Lawrence LeBlond for redOrbit.com – Your Universe Online

It has been decided by International Space Station (ISS) partners that special crews aboard the orbiting lab will partake in year-long missions potentially beginning in March 2015, doubling the current standard of six months in space, according to a report by Ria Novosti news agency.

“The principal decision has been made and we just have to coordinate the formalities,” Alexei Krasnov, the head of Roscosmos human space missions was quoted as saying on Tuesday. The decision was made at the International Astronautical Congress in Italy this week.

This is confirmation of an earlier rumor that space agencies were discussing longer mandated missions. The first year-long test will be “experimental” and will include a two-person crew.

“Two members of the international crew, a Russian cosmonaut and a NASA astronaut will be picked to carry out this yearlong mission,” Krasnov said, adding that planning for the missions has already been underway. “If the mission proves to be effective, we will discuss sending year-long missions to ISS on a permanent basis.”

Roscosmos indicated that it has been mulling over the notion for some time.

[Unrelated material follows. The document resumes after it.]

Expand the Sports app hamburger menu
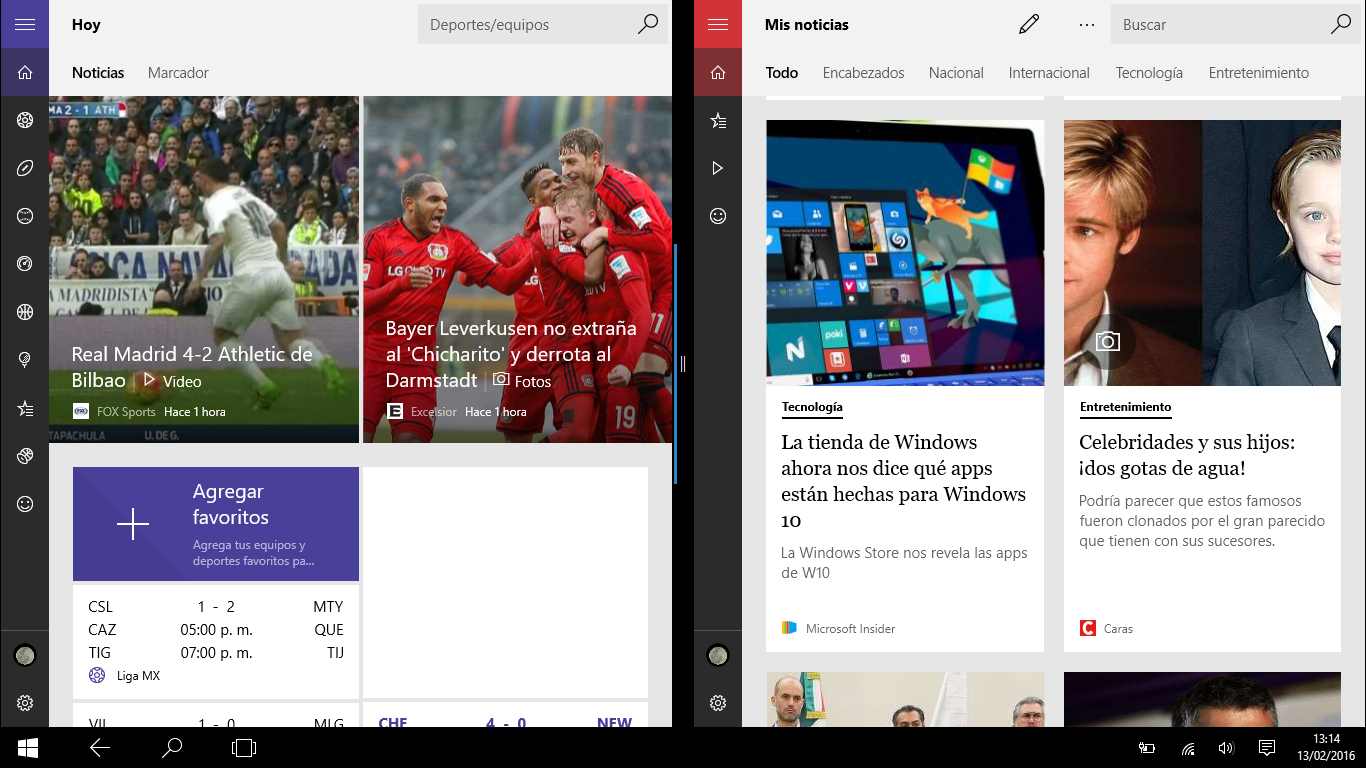The width and height of the screenshot is (1366, 768). click(x=25, y=25)
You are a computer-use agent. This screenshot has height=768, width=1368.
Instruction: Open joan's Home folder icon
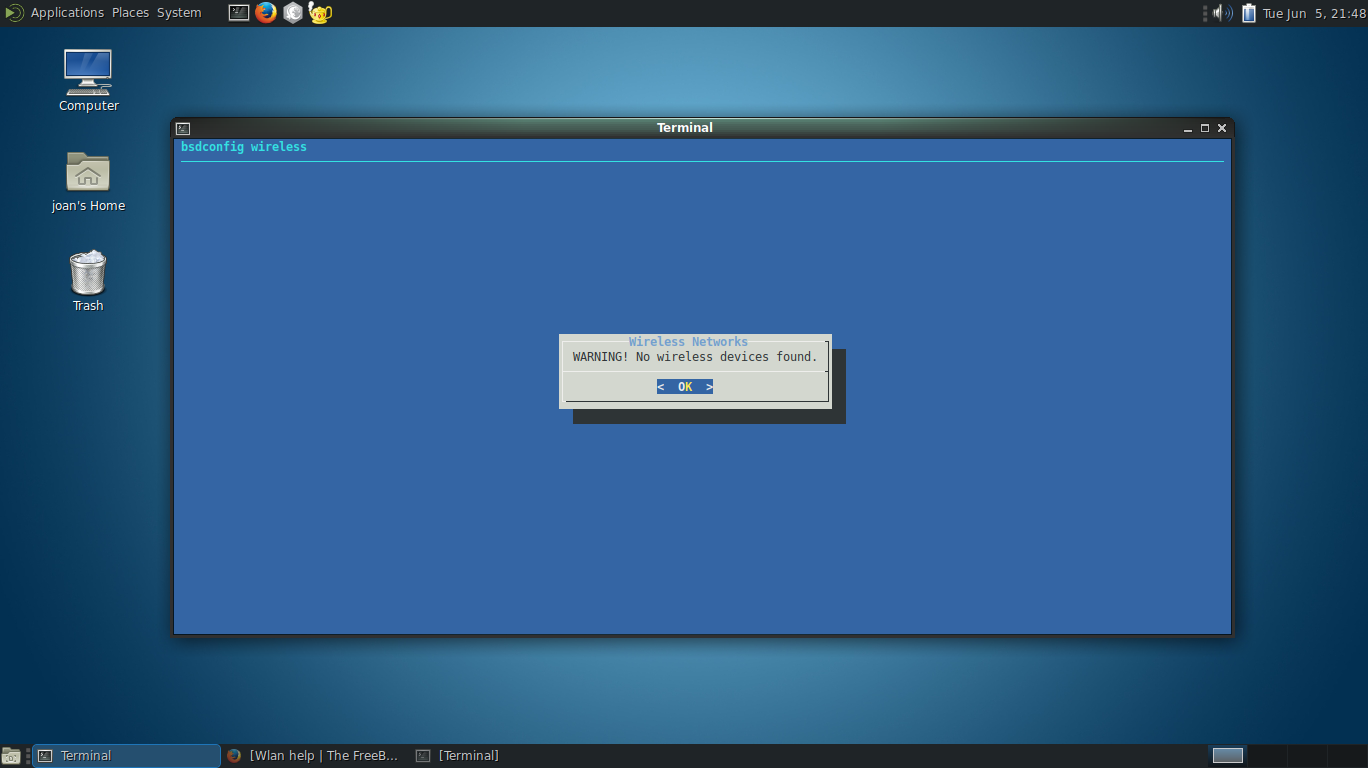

In 2010-2011, the European Space Agency’s and Russian Space Agency’s Mars 500 test mission–completed on Earth as a 500-day simulated journey to Mars and back–has given space officials an idea of what longer-duration missions might be like aboard the ISS.

With the possibility of future manned missions to Mars, Universe Today in April asked John Grunsfeld, NASA’s associate administrator for the Science Mission Directorate, about the possibility of longer ISS missions in order to test the physiological and psychological demands a prolonged mission could have on humans.

Grunsfeld noted then that longer missions would not be necessary to complete such tests.

“A 500-day mission would have a six-month cruise to Mars and a six-month cruise back,” he said. “When we send a crew up to the ISS on the Soyuz, they spend six months in weightlessness and so we are already mimicking that experiment today.”

However, a year-long mission on the ISS would certainly provide officials and astronauts a better understanding of the long-term effects spaceflight would have on human health.

Even if ISS partners launch a year-long manned mission to the ISS, it won’t be the first time humans have spent more than six-months in space. Russian cosmonaut Valery Polyakov spent 437 consecutive days in space aboard the Mir Space Station from January 1994 to March 1995.